“No Benefits” letting bans ruled unlawful by the court

A judge has ruled that landlords cannot reject tenancy applications because the applicant is on Housing Benefit (or Universal Credit). Why is this decision so important? Well, in January 2020 a YouGov survey for the charity Shelter found that an astonishing 63% of private landlords either operate an outright ban on letting to tenants receiving housing benefit or say they prefer not to let to this group. The judge’s ruling of indirect discrimination is due to the fact that women and those with disabilities are disproportionately more likely to be in receipt of housing benefit and therefore disproportionately affected by “No DSS” or “No benefit claimants” bans.

It should be noted here that the DSS has not existed for several years and that over half of families in the UK receive some type of state support, such as State Pension or Child Benefit ; but this is being picky. The discrimination in this case is undoubtedly aimed at Housing Benefit recipients or Universal Credit claimants receiving the housing element.

The legal team at Shelter always believed the ban was unlawful, but previous cases had always been settled out of court, before a judge could make a formal ruling … until now.

The July case involved a single working mother of two who lived with a disability. She had rented privately for 10 years and always paid her rent in full and on time. When her landlord served her with a Section 21 ‘no-fault’ eviction notice, she needed to find a new home at short notice.

Section 21 of the Housing Act 1988 enables private landlords to repossess their properties from assured shorthold tenants without having to establish fault on the part of the tenant. It is sometimes referred to as the ‘no-fault’ ground for eviction. In September 2019 the government published a consultation paper to abolish Section 21 evictions. But I digress.

In this case, the tenant found another suitable, affordable property and applied to rent it, but the letting agents refused to consider her application – explaining that ‘for years’ they had ‘a policy of not accepting housing benefit tenants’ despite the fact that she had good references from former landlords, was able to pay a deposit and up to six months’ rent in advance  and even had a guarantor.

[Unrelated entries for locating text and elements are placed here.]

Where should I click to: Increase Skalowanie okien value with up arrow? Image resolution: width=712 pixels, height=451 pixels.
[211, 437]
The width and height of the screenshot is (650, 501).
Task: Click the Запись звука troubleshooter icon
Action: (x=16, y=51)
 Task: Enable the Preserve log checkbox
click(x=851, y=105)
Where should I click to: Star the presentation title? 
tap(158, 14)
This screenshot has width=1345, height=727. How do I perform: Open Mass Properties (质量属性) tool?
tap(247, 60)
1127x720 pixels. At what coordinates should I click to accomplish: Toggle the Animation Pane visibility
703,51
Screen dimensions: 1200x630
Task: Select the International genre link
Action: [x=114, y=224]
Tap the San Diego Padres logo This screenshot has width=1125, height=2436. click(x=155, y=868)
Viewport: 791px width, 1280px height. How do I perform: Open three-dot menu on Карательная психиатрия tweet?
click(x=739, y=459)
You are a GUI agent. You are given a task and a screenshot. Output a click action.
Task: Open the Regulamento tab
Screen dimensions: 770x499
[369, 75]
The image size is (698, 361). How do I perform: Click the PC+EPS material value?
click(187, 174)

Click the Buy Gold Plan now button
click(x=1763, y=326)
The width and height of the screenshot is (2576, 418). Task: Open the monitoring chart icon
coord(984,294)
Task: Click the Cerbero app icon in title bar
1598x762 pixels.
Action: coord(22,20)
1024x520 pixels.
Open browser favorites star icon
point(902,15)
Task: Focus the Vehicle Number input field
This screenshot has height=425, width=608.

As a result, the family were left homeless and turned to Shelter for help.  

District Judge Victoria Mark ruled that landlords and letting agents who reject tenancy applications because the applicant is in receipt of housing benefit were “unlawfully discriminating on the grounds of sex and disability” and therefore contrary to sections 19 and 29 of the Equality Act 2010.

In practice the ruling will probably just drive the prejudice underground and other objections or excuses will be found to avoid renting to allegedly sub-prime tenants.